#### Aim of the task
Every line of the entries with the word "computer" in it should be shown.

________________________

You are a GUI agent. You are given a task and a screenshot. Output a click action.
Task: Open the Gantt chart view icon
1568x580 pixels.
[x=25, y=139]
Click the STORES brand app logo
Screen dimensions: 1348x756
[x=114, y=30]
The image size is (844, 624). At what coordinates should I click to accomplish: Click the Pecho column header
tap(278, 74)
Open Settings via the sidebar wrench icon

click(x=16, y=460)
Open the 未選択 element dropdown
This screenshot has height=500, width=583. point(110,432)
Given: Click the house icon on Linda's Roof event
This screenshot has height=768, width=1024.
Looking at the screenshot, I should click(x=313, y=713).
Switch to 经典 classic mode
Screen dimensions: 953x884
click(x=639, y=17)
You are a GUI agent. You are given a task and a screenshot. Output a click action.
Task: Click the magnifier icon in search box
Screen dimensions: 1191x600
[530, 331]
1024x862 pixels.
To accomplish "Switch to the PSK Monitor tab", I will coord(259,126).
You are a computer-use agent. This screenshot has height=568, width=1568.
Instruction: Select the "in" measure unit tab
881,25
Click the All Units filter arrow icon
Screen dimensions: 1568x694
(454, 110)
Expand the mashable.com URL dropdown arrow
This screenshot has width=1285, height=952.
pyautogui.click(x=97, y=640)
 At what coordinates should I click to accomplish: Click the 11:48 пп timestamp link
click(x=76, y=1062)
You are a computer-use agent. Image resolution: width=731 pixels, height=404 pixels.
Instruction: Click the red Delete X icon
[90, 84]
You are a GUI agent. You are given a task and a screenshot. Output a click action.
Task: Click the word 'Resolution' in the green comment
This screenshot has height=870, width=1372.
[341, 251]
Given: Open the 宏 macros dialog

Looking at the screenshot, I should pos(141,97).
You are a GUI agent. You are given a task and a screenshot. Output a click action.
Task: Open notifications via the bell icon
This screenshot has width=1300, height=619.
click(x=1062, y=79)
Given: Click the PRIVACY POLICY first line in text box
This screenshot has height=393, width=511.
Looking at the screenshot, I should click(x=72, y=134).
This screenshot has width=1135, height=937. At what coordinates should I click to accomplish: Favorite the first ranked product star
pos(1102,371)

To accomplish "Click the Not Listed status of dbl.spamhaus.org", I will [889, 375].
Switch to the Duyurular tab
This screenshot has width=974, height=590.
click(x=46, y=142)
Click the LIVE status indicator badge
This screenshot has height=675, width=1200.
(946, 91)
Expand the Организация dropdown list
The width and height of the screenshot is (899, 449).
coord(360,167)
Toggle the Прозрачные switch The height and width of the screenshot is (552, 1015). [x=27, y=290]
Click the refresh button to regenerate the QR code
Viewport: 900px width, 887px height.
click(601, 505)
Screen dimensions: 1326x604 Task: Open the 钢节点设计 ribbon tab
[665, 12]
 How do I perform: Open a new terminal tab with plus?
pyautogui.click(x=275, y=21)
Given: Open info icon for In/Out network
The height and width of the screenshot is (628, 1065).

________________________

#### Task result
You are a computer-use agent. This screenshot has height=568, width=1568.
You are a computer-use agent. Image resolution: width=731 pixels, height=404 pixels.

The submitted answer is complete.